## Work to complete
Transcribe the records in their entirety, exactly as given.

Collected data entries
============================================================

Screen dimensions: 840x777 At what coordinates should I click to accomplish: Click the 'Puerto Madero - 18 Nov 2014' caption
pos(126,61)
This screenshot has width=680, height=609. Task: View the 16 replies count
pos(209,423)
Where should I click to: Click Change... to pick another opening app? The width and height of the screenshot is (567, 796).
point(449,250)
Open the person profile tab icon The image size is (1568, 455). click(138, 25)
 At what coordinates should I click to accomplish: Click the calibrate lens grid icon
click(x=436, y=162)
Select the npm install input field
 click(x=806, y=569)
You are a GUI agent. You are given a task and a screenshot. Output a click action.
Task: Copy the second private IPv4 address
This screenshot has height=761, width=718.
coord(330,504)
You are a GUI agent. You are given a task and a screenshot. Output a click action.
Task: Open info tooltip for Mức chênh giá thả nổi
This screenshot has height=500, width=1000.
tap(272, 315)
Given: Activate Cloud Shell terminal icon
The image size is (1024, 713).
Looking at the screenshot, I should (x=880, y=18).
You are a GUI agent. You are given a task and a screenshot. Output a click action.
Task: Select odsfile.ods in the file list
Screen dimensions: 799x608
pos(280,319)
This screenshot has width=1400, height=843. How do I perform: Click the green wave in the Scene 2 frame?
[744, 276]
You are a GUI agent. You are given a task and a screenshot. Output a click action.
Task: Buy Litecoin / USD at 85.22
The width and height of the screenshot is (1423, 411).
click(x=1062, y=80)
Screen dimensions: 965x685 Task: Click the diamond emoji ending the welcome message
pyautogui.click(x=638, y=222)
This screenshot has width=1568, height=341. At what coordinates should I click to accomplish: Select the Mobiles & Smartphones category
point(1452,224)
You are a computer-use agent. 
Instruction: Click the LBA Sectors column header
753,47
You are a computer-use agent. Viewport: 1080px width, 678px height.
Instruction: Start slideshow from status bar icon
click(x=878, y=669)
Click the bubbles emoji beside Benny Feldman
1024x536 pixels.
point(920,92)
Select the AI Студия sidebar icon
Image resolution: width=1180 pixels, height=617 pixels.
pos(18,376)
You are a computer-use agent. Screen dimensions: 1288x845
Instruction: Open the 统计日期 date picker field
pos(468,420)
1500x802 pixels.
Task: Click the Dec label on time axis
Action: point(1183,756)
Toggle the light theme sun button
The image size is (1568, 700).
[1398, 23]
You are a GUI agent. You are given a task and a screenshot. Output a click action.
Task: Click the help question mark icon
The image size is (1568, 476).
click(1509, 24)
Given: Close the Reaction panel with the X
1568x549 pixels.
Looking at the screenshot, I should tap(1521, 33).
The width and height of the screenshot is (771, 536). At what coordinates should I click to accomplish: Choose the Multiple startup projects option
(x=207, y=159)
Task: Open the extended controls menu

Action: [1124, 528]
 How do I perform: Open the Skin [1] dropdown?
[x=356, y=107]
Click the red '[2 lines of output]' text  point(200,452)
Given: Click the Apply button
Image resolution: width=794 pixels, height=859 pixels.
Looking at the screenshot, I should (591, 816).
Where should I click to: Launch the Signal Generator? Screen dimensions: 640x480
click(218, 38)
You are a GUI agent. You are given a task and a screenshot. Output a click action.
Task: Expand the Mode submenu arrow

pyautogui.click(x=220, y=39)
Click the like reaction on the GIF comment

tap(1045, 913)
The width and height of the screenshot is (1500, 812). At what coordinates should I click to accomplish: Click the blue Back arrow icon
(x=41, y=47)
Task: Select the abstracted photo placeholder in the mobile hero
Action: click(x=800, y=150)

============================================================

## Exercise result
Screen dimensions: 840x777 At what coordinates should I click to accomplish: Click the 'Puerto Madero - 18 Nov 2014' caption
pos(126,61)
This screenshot has width=680, height=609. Task: View the 16 replies count
pos(209,423)
Where should I click to: Click Change... to pick another opening app? The width and height of the screenshot is (567, 796).
point(449,250)
Open the person profile tab icon The image size is (1568, 455). click(138, 25)
 At what coordinates should I click to accomplish: Click the calibrate lens grid icon
click(x=436, y=162)
Select the npm install input field
 click(x=806, y=569)
You are a GUI agent. You are given a task and a screenshot. Output a click action.
Task: Copy the second private IPv4 address
This screenshot has height=761, width=718.
coord(330,504)
You are a GUI agent. You are given a task and a screenshot. Output a click action.
Task: Open info tooltip for Mức chênh giá thả nổi
This screenshot has height=500, width=1000.
tap(272, 315)
Given: Activate Cloud Shell terminal icon
The image size is (1024, 713).
Looking at the screenshot, I should (x=880, y=18).
You are a GUI agent. You are given a task and a screenshot. Output a click action.
Task: Select odsfile.ods in the file list
Screen dimensions: 799x608
pos(280,319)
This screenshot has width=1400, height=843. How do I perform: Click the green wave in the Scene 2 frame?
[744, 276]
You are a GUI agent. You are given a task and a screenshot. Output a click action.
Task: Buy Litecoin / USD at 85.22
The width and height of the screenshot is (1423, 411).
click(x=1062, y=80)
Screen dimensions: 965x685 Task: Click the diamond emoji ending the welcome message
pyautogui.click(x=638, y=222)
This screenshot has width=1568, height=341. At what coordinates should I click to accomplish: Select the Mobiles & Smartphones category
point(1452,224)
You are a computer-use agent. 
Instruction: Click the LBA Sectors column header
753,47
You are a computer-use agent. Viewport: 1080px width, 678px height.
Instruction: Start slideshow from status bar icon
click(x=878, y=669)
Click the bubbles emoji beside Benny Feldman
1024x536 pixels.
point(920,92)
Select the AI Студия sidebar icon
Image resolution: width=1180 pixels, height=617 pixels.
pos(18,376)
You are a computer-use agent. Screen dimensions: 1288x845
Instruction: Open the 统计日期 date picker field
pos(468,420)
1500x802 pixels.
Task: Click the Dec label on time axis
Action: point(1183,756)
Toggle the light theme sun button
The image size is (1568, 700).
[1398, 23]
You are a GUI agent. You are given a task and a screenshot. Output a click action.
Task: Click the help question mark icon
The image size is (1568, 476).
click(1509, 24)
Given: Close the Reaction panel with the X
1568x549 pixels.
Looking at the screenshot, I should tap(1521, 33).
The width and height of the screenshot is (771, 536). At what coordinates should I click to accomplish: Choose the Multiple startup projects option
(x=207, y=159)
Task: Open the extended controls menu

Action: [1124, 528]
 How do I perform: Open the Skin [1] dropdown?
[x=356, y=107]
Click the red '[2 lines of output]' text  point(200,452)
Given: Click the Apply button
Image resolution: width=794 pixels, height=859 pixels.
Looking at the screenshot, I should (591, 816).
Where should I click to: Launch the Signal Generator? Screen dimensions: 640x480
click(218, 38)
You are a GUI agent. You are given a task and a screenshot. Output a click action.
Task: Expand the Mode submenu arrow

pyautogui.click(x=220, y=39)
Click the like reaction on the GIF comment

tap(1045, 913)
The width and height of the screenshot is (1500, 812). At what coordinates should I click to accomplish: Click the blue Back arrow icon
(x=41, y=47)
Task: Select the abstracted photo placeholder in the mobile hero
Action: click(x=800, y=150)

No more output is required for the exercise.